This protocol allows the study of spinal cord regeneration in frogs. The knowledge acquired could provide novel insights to understand how humans respond to spinal cord injury. The main advantage of this protocol is the easiness in performing the injury, and also that compared to the paradigm of tail amputation, this technique mimics better what happens in humans.
This technique allows to challenge the regenerative process to better understand the participation of different genes, proteins, molecules, and signaling pathways, thereby identifying new therapeutic targets, The finding the right place for generating the injury, as well as its extension, is difficult. Being able to see those steps is crucial for making this procedure straightforward and reproducible. Three to four weeks after fertilization, place the tadpoles in a Petri dish and check the morphology and appearance of the fore limbs and hind limbs.
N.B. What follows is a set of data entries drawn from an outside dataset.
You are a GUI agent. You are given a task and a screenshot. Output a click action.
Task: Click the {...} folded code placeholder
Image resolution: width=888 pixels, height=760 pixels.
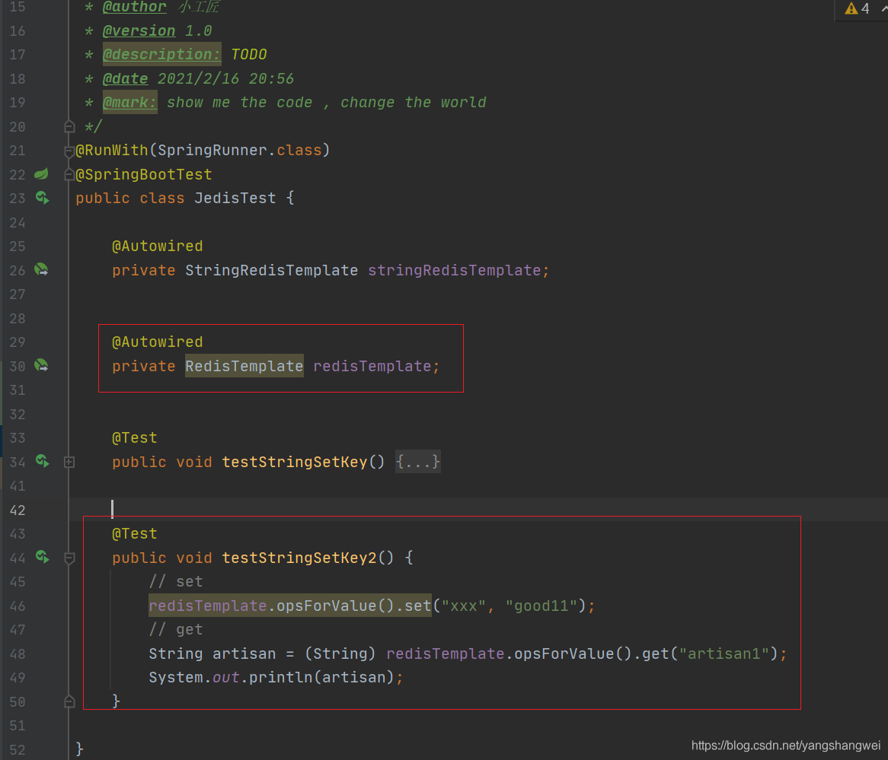(x=417, y=462)
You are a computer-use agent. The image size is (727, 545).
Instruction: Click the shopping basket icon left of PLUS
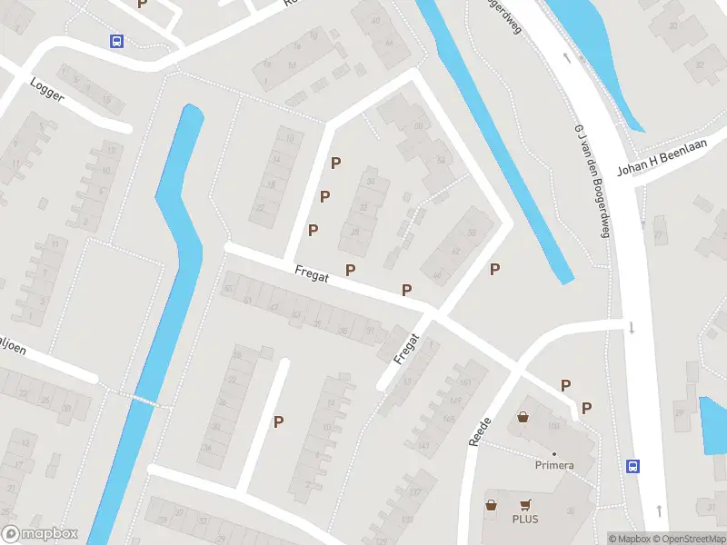click(x=491, y=505)
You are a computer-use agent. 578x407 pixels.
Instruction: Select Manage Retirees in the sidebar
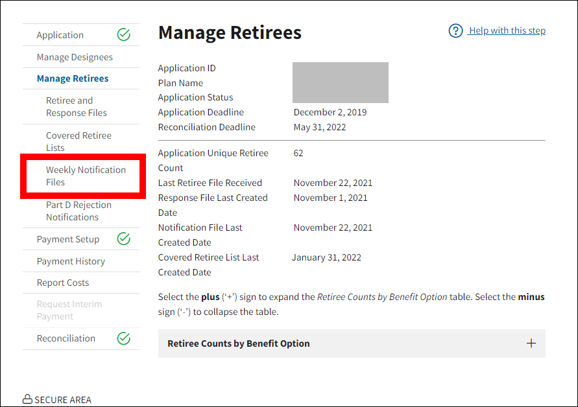[x=73, y=78]
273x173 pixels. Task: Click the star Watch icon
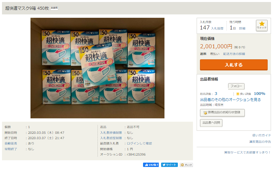click(262, 25)
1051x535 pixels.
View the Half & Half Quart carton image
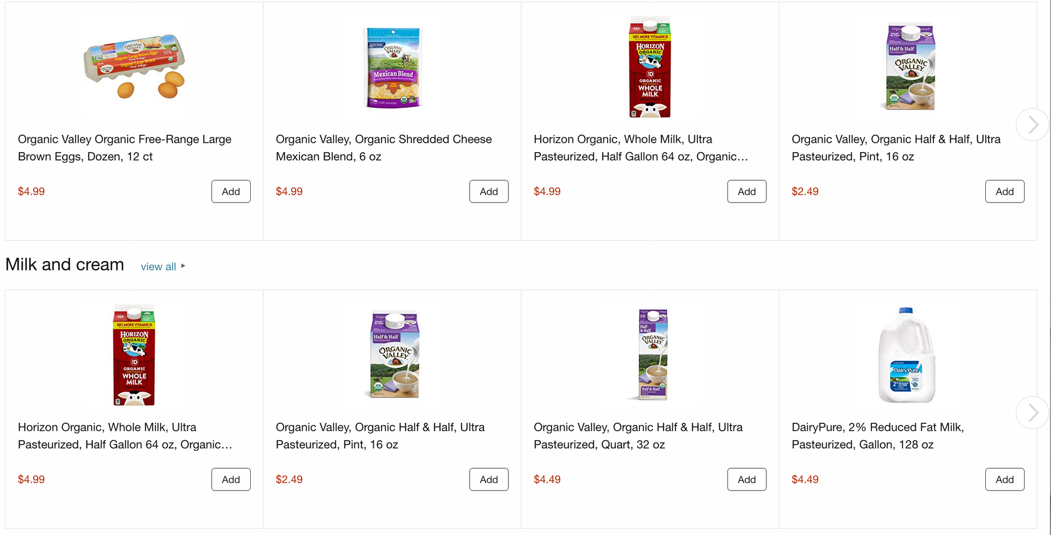[650, 355]
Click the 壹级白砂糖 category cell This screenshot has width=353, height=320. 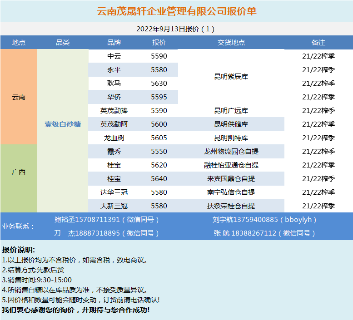pyautogui.click(x=63, y=124)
Look for the following anatomical characteristics of stage-50 animals, fore limbs that are just appearing and are spherical, and hind limbs that are protruding and are spherical. Before the surgery, anesthetize the tadpoles by placing them in 0.02%tricaine mesylate in 0.1 times Barth solution, and check that the animals are not responsive by turning them upside down. To perform the spinal cord transection surgery, use a tablespoon and forceps to place an anesthetized stage-50 tadpole dorsal side up on a wet piece of gauze in the upper-half of a glass Petri dish.
Then, using microdissection spring scissors, make an incision of the skin and dorsal muscles at the midthoracic level. For control sham animals, ensure that the incision size is only 0.2 millimeters and does not damage the spinal cord. In the transected animals, make a second incision of 0.2 millimeters to fully transect the spinal cord.
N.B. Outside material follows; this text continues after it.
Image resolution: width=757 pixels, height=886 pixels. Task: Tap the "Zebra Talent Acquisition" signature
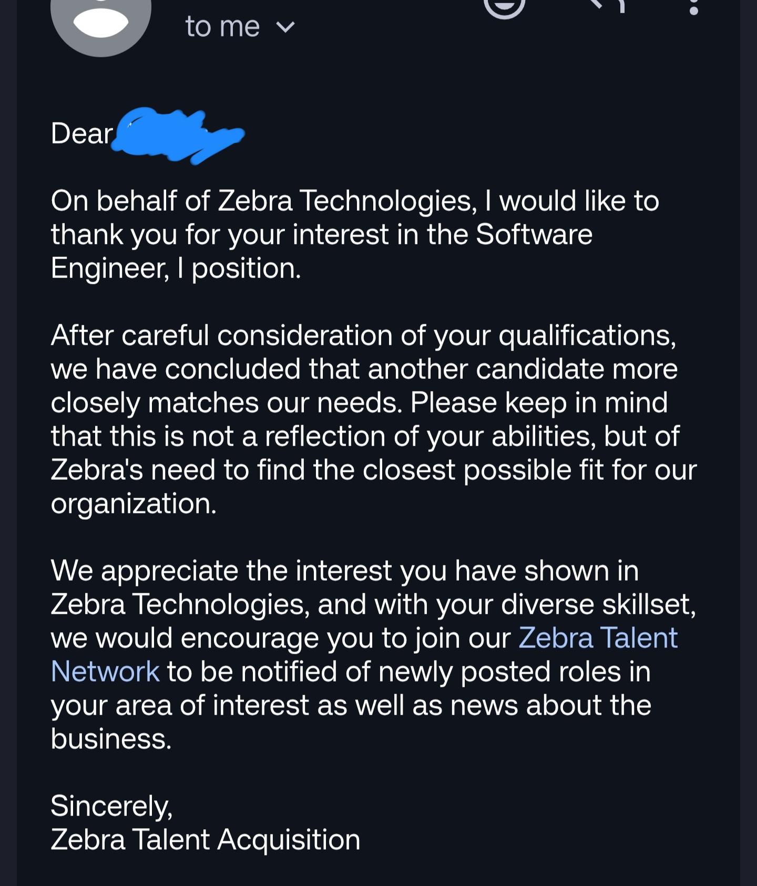[x=206, y=839]
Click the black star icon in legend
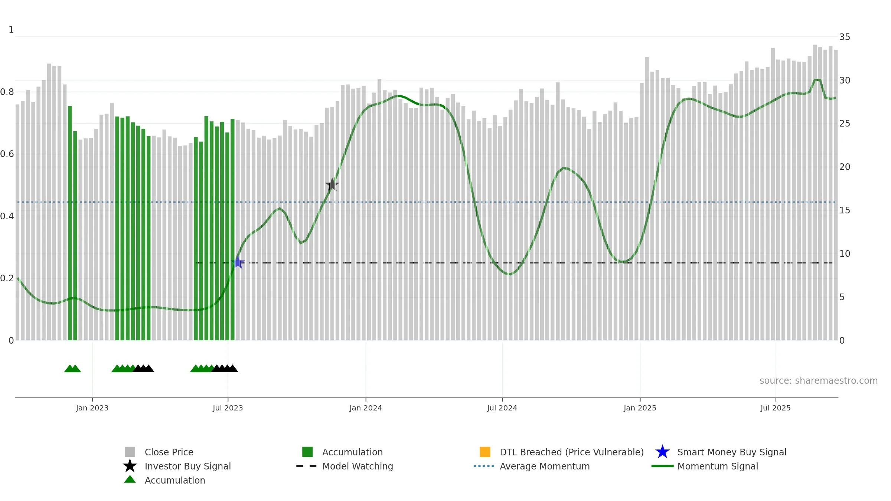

After surgery, transfer the tadpoles to a tank containing 500 milliliters of 0.1 times Barth solution with one times penicillin and streptomycin at a density of 10 to 12 tadpoles per tank. Maintain the transected and control sham tadpoles in separate tanks. Maintain the tadpoles with aeration at a temperature of 20 to 21 degrees Celsius.
Change the Barth solution with antibiotics every other day until the end of the experiment. Start feeding the tadpoles one day after surgery and eliminate the dead animals. For the swimming assay, obtain a box with LED illumination from the inside, covered with a transparent polystyrene sheet allowing light to pass through, and install a camera over the LED box.
Then, place a 15-centimeter-diameter Petri dish on top of the box filled with 100 milliliters of 0.1 times Barth solution. One day post-transection, place a tadpole in the Petri dish and leave it for a five-minute adaptation period. After adaptation, start video tracking the free-swimming behavior using the reference software for five minutes.
After the video is completed, transfer the tadpole back to its tank. This representative dot plot shows the recovery of motor function through time. Five days post-transection, tadpoles swam an average of 0.7 meters in five minutes, showing a reduced swimming capacity.
This capacity increased with passing days, showing an average of 2.1 meters in five minutes after 10 days, and 3.1 meters in five minutes after 15 days post-transection. Complete recovery of swimming capacities was observed at 20 days post-transection, with an average of 5.7 meters in five minutes. The swimming average can vary depending on each batch of animals.
Thus, the experimental group should always be compared to the respective controls and not previously obtained data. After surgery, animals can be used for global analysis, including transcriptomics, proteomics, and metabolomics, and to screen for compounds that inhibit or promote spinal cord regeneration, aiming to develop new therapeutic approaches.